Final Report Summary - DRIBAC (DNA Repair in Individual BActerial Cells)
Cells growing in identical environments can display substantial phenotypic heterogeneity within a population. This is partly due to changes in genetic information that in turn cause systematic changes in expression rates. It has also recently been shown that even genetically identical cells behave differently because many cellular processes involve molecules present in small numbers which causes significant cell-to-cell fluctuations. Genetic and non-genetic sources of heterogeneity may be connected through fluctuations in DNA repair enzymes such as the RecBCD protein of Escherichia coli and its functional analogue AddAB in Bacillus subtilis. RecBCD/AddAB is essential for DNA double-strand breaks repair and stimulates genetic exchanges. It is expressed at low levels, thus raising the question of how bacterial cells cope with potentially large cell-to-cell fluctuations in this complex.
The objective of the project is to characterize the single cell heterogeneity of DNA repair in bacteria and to evaluate its impact on cell survival. We will (i) quantify fluctuations in RecBCD protein. (ii) Manipulate fluctuation levels to measure their impact on the cell survival. (iii) Interface the experimental analysis with mathematical modelling to gain a better understanding of the system. (iv) Test the generality of the system by applying the above analysis to AddAB in B. subtilis.
We have quantified fluctuations in RecBCD transcription and translation levels by using several microscopy based assays. In particular, we have developed an in vivo single molecule detection method to count the number of RecBCD subunits in live cells. This method is based on a combination of fluorescence imaging with illumination by a laser and a microfluidic device. The experimental results have been analysed using stochastic models of protein expression.
We have shown that RecBCD subunits a present at very low levels in individual cells. Surprisingly, their level of fluctuation are lower than predicted by mathematical models suggesting than there is a specific mechanism to control them.
We have shown that our method to count proteins expressed is applicable not only to RecBCD but also to any other low expression protein that can be functionally tagged by a fluorescent protein.
We have developed several coarse grained stochastic models of double strand break repair in bacteria, which are applied to gene conversion and whole genome sequencing based data. These modelling approaches shed light on how bacteria repair their chromosomes.
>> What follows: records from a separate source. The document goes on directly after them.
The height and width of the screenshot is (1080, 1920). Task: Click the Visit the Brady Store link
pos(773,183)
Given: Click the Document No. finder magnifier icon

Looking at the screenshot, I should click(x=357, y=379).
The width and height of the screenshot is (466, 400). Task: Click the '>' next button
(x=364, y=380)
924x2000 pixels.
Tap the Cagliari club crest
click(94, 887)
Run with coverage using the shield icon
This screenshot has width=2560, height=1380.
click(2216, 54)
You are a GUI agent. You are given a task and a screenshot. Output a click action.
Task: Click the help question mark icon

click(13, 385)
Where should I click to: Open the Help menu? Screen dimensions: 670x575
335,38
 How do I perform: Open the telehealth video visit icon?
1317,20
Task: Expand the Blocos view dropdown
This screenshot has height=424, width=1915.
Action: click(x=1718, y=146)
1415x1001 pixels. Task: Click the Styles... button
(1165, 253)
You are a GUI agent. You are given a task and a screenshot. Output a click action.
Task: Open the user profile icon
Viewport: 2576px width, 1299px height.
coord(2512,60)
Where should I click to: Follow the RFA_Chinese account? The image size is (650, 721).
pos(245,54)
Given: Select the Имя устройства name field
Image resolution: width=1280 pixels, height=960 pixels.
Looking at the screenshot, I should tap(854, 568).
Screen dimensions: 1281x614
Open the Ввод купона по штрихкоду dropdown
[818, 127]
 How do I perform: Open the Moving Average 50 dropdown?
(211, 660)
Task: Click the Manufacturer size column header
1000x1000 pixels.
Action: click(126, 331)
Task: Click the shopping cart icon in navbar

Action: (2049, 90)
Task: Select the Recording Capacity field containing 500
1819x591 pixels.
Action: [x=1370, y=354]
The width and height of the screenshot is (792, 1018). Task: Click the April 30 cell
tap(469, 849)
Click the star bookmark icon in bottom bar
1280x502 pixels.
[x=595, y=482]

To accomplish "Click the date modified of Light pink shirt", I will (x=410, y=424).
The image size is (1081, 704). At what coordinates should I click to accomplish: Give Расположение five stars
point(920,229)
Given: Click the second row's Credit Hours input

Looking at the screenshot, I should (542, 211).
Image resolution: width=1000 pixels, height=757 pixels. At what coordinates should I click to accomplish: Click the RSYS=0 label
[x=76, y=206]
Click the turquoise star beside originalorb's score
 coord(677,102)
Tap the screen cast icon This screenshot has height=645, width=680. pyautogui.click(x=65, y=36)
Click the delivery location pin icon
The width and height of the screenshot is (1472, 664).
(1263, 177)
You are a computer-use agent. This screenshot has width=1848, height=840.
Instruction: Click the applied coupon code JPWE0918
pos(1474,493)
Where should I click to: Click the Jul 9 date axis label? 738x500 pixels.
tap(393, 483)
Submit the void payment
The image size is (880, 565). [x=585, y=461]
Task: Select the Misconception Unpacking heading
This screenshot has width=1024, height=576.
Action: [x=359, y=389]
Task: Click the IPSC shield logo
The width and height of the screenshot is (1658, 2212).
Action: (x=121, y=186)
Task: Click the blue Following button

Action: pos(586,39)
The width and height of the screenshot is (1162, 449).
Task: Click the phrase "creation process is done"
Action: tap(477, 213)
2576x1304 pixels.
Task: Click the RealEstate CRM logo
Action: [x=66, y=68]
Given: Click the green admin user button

Characterization of RecBCD fluctuations levels has allowed us to better understand a crucial cell process where fluctuations are expected to be substantial for physiological reasons, and of great selective consequence. Because RecBCD is also involved in acquisition of genetic diversity, the study has also shown how non-genetic heterogeneity can generate genetic diversity. In particular our understanding of RecBCD fluctuations now allows us to better understand the acquisition of new genetic information, which is often related to antibiotic resistance.
The objective of the project is to characterize the single cell heterogeneity of DNA repair in bacteria and to evaluate its impact on cell survival. We will (i) quantify fluctuations in RecBCD protein. (ii) Manipulate fluctuation levels to measure their impact on the cell survival. (iii) Interface the experimental analysis with mathematical modelling to gain a better understanding of the system. (iv) Test the generality of the system by applying the above analysis to AddAB in B. subtilis.
We have quantified fluctuations in RecBCD transcription and translation levels by using several microscopy based assays. In particular, we have developed an in vivo single molecule detection method to count the number of RecBCD subunits in live cells. This method is based on a combination of fluorescence imaging with illumination by a laser and a microfluidic device. The experimental results have been analysed using stochastic models of protein expression.
We have shown that RecBCD subunits a present at very low levels in individual cells. Surprisingly, their level of fluctuation are lower than predicted by mathematical models suggesting than there is a specific mechanism to control them.
We have shown that our method to count proteins expressed is applicable not only to RecBCD but also to any other low expression protein that can be functionally tagged by a fluorescent protein.
We have developed several coarse grained stochastic models of double strand break repair in bacteria, which are applied to gene conversion and whole genome sequencing based data. These modelling approaches shed light on how bacteria repair their chromosomes.
Characterization of RecBCD fluctuations levels has allowed us to better understand a crucial cell process where fluctuations are expected to be substantial for physiological reasons, and of great selective consequence. Because RecBCD is also involved in acquisition of genetic diversity, the study has also shown how non-genetic heterogeneity can generate genetic diversity. In particular our understanding of RecBCD fluctuations now allows us to better understand the acquisition of new genetic information, which is often related to antibiotic resistance.